(Minghui.org) Tengo 72 años y vivo en el campo. Produzco materiales de esclarecimiento de la verdad, como folletos y DVD, que los practicantes locales y lo distribuimos.

Mi esposo siempre ha apoyado mucho mi cultivación. Cuando otros practicantes me visitan y yo no estoy en casa, él les ofrece comida. En una ocasión arrendó un terreno para un huerto, pero nunca quiso que yo trabajara allí, incluso cuando él estaba muy ocupado. Otros practicantes bromeaban diciendo que yo era una cultivadora de tiempo completo.

Rara vez gastaba dinero. Mi esposo administraba nuestras finanzas. Cuando necesitaba dinero, simplemente se lo pedía, así que nunca aprendí a manejarlo. Jamás imaginé que tendría problemas económicos.

Ganar una fortuna y perderla

Después de jubilarse, mi esposo rentó tierras en la aldea. No me parecía una buena idea, pero tampoco intenté detenerlo. Creía que cada persona tiene su propio destino, así que dejé que las cosas siguieran su curso natural. Mi esposo plantó nogales e invirtió mucho dinero en ellos. Teníamos que pagar a la aldea 10.000 yuanes al año por el arrendamiento. Desafortunadamente, aproximadamente un año después de que los árboles comenzaron a producir nueces, el precio de las nueces cayó drásticamente. Ese mismo año se construyó una autopista en nuestra zona. Mi esposo recibió 550.000 yuanes de compensación por la expropiación del terreno del huerto y otros 80.000 yuanes por nuestras demás tierras. Era una suma enorme para un aldeano.
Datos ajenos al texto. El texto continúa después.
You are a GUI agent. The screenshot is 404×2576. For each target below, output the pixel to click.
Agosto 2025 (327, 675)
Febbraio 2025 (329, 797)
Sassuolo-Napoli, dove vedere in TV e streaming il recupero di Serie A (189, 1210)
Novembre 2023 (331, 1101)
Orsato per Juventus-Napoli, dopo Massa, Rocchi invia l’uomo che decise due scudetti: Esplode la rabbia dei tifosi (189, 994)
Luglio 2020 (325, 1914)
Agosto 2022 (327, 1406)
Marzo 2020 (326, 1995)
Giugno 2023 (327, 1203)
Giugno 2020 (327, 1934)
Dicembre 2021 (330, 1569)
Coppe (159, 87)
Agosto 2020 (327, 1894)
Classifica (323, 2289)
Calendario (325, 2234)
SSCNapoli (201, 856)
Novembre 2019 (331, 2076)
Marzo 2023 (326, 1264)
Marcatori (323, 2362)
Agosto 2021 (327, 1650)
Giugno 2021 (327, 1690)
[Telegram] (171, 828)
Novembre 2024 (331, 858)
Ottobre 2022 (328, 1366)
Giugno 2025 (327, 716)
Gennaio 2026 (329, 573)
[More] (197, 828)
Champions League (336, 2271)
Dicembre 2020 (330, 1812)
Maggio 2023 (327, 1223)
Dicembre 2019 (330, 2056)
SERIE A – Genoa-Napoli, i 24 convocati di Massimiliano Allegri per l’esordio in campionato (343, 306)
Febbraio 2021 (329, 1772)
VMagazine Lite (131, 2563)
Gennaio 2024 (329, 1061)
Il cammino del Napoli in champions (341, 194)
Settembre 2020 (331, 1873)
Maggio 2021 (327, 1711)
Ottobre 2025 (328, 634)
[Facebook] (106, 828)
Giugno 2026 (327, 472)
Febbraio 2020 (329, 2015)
Mi esposo solo me dio 1.000 yuanes, pero no le di importancia porque soy practicante.

Más tarde dijo que la compensación que había recibido era injusta. Según la política vigente, debería haber recibido más. Afirmaba que los funcionarios de la aldea se habían quedado una parte. Quiso demandarlos. En un país gobernado por el Partido Comunista Chino (PCCh), los funcionarios suelen protegerse entre sí. Sin embargo, mi esposo se negó a reconocer esta realidad y depositó obstinadamente su confianza en el sistema judicial. Los funcionarios de la aldea pagaron a alguien para que diera un falso testimonio y mi esposo perdió el juicio. Presentó una apelación y volvió a perder. Los gastos del litigio y la inversión realizada en el huerto consumieron toda la compensación que habíamos recibido, dejándonos con una deuda considerable, gran parte de ella proveniente de préstamos con altos intereses.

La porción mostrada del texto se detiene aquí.